> [Data entries]
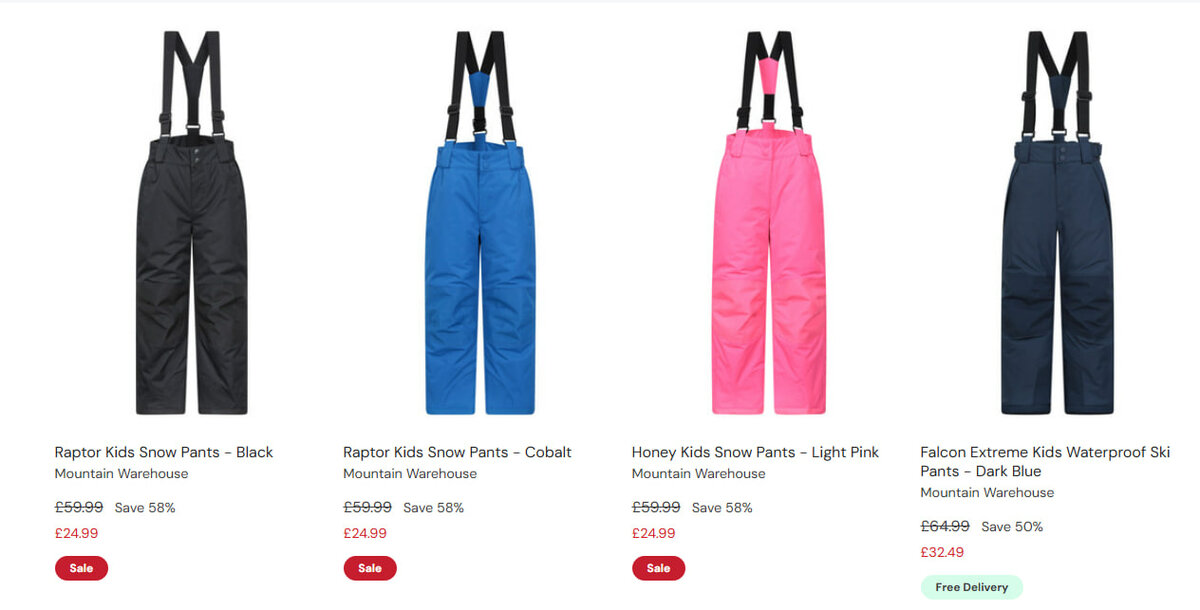Click the Sale badge on pink pants
This screenshot has width=1200, height=610.
pyautogui.click(x=658, y=568)
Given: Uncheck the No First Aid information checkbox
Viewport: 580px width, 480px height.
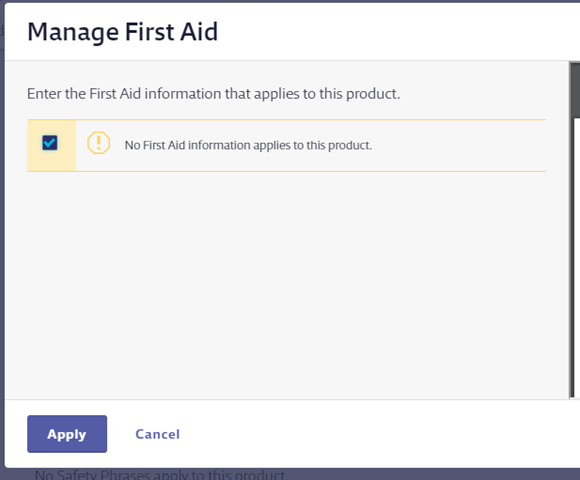Looking at the screenshot, I should click(50, 143).
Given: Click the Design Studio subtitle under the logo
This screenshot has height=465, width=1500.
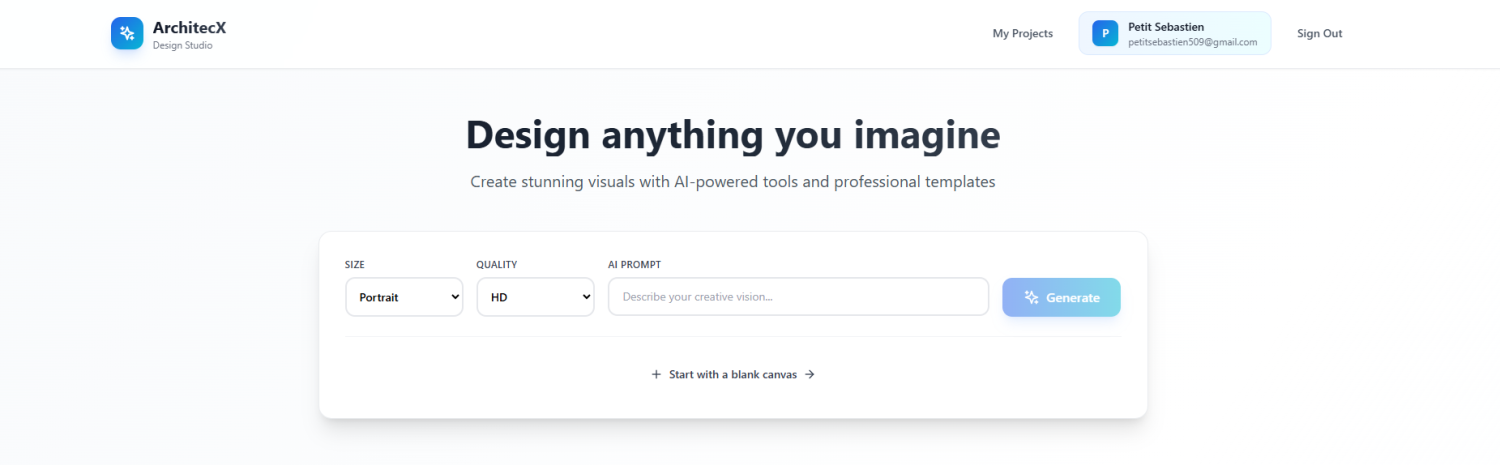Looking at the screenshot, I should [182, 45].
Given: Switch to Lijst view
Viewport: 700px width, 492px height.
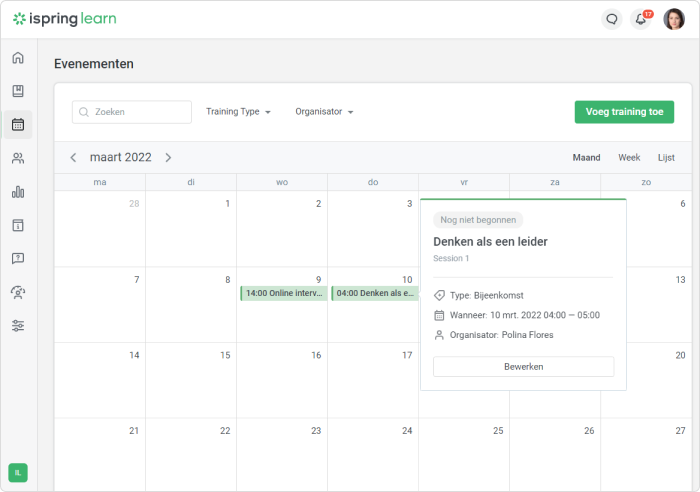Looking at the screenshot, I should 666,158.
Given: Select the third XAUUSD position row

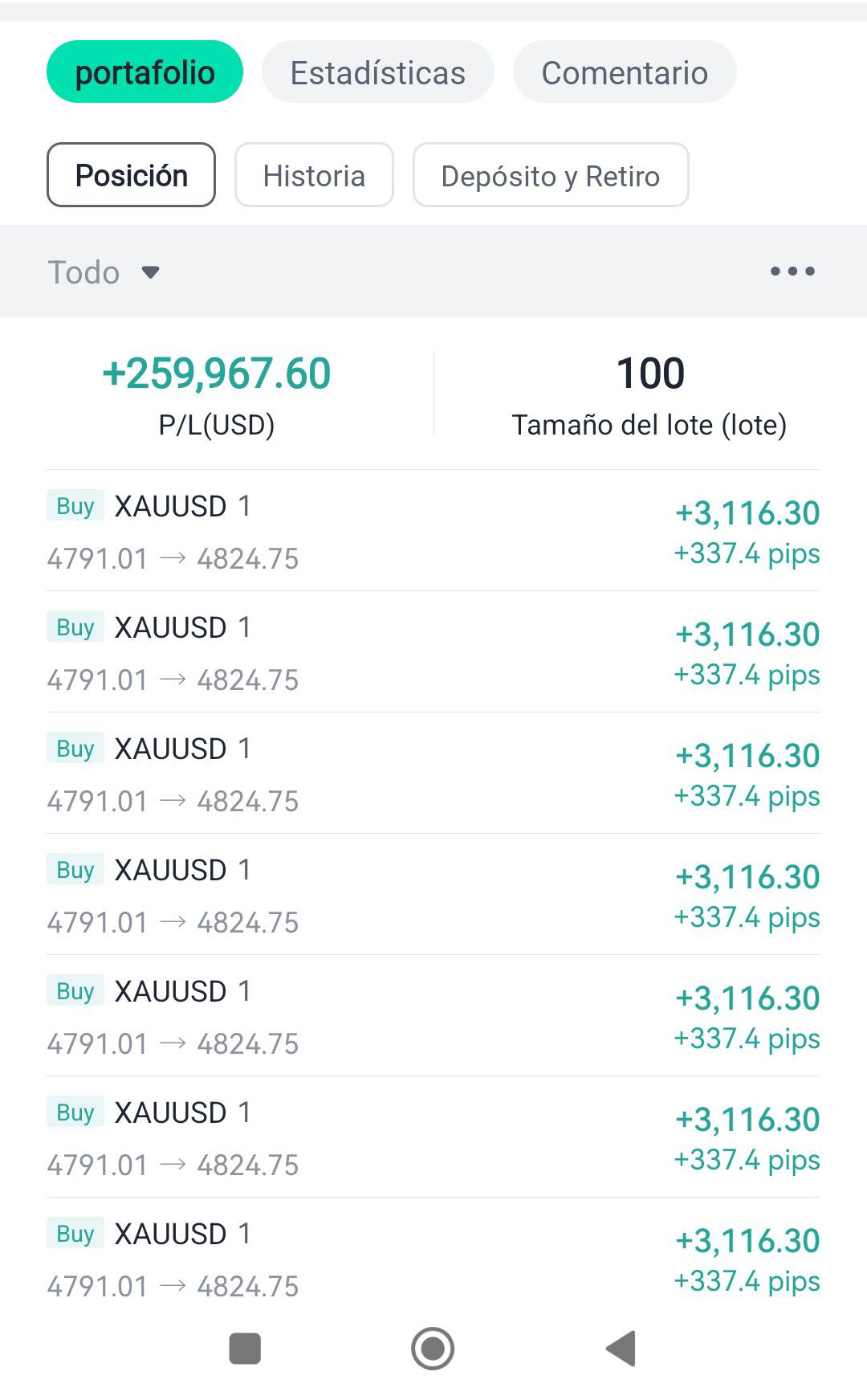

> [TASK DETAILS] Only lines that hold the string "Given" belong in the answer, so copy every one of them from the records.

> [EXERCISE OUTPUT]
Given: Uncheck the No First Aid information checkbox
Given: Click the Design Studio subtitle under the logo
Given: Switch to Lijst view
Given: Select the third XAUUSD position row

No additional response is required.